Nika Korchok is a fifth-year student in the dual degree program at Tufts and the SMFA. She is a triple major, pursuing degrees in Computer Science and French at Tufts, and a BFA with a focus in drawing and printmaking at the SMFA.

Nika is a dual citizen of Canada and the United States and is bilingual in English and French; she also studies Spanish, Polish, Slovak and Russian. She spent her third year of university in Paris, studying at Université Paris I and III, and L’école Nationale Supérieure des Beaux-Arts.

Her work in an informal reading group at the Harvard Kennedy School—entitled "Algorithmic Transparency" —has informed much of her research practice related to the politics and ethics of software engineering.
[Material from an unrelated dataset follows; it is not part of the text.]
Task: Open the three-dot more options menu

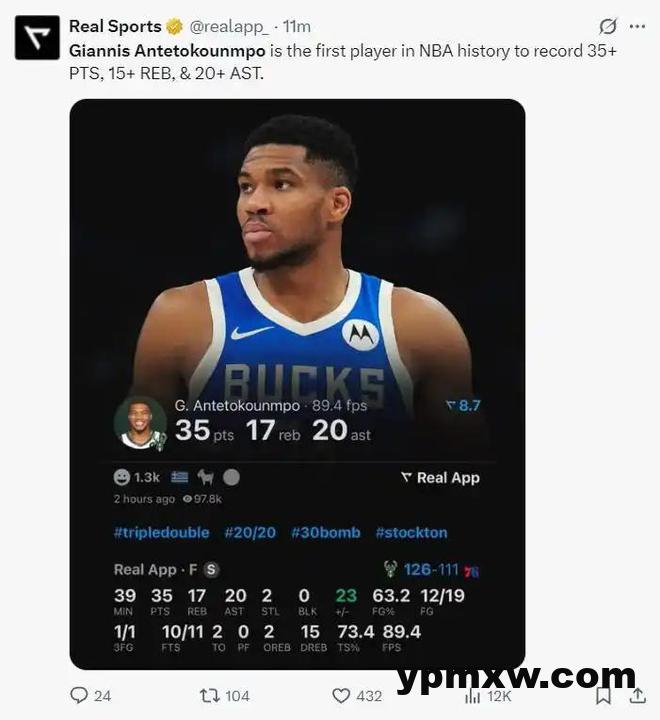Action: pyautogui.click(x=637, y=26)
Utilizing traditional media and processes -- notably woodcut and observational drawing -- as a point of entry into the structure, power and poetry of algorithms, she is reimagining anatomy in the context of the instructional format of an algorithm.

Artist statement

The median-finding algorithm ended everything for me: a lifetime-spanning, automatic search for a desired form; a repetitive whiplash of scraping and peeling and never finding the correct pattern to yield that for which I was searching with an animalistic hunger.


An algorithm is a series of instructions; that is less Ikea manual and more living, breathing body that it is broken and heaving; you have followed algorithms for your entire life and you have become one without your realizing it.


A woodcut breathes in the same way that an algorithm does: a binary 1 and 0 division of information, a subtraction and addition of tic marks, of holes in the punch card. Information after all, finds its roots in "inform:" the word itself derived from the myth of Jupiter smashing his hammer to render physicality. Inform meant to give form, to break to give substance.


Algorithmic transparency is less about www and more about DNA: always simple instructions boiled down to their most bare-bones skeletal frame. An algorithm has an anatomy that is hidden and composed and ordered and structured and pure so pure so damn pure that when I see one, I want to etch it into my skin and bones and type it into the muscles and registers of the cache.

Da Vinci had it right in trying to collapse the world into the stolen anatomy from a morgue: post-internet post-human pre-post-body, watch me punch through the screen and claw out all the wires inside.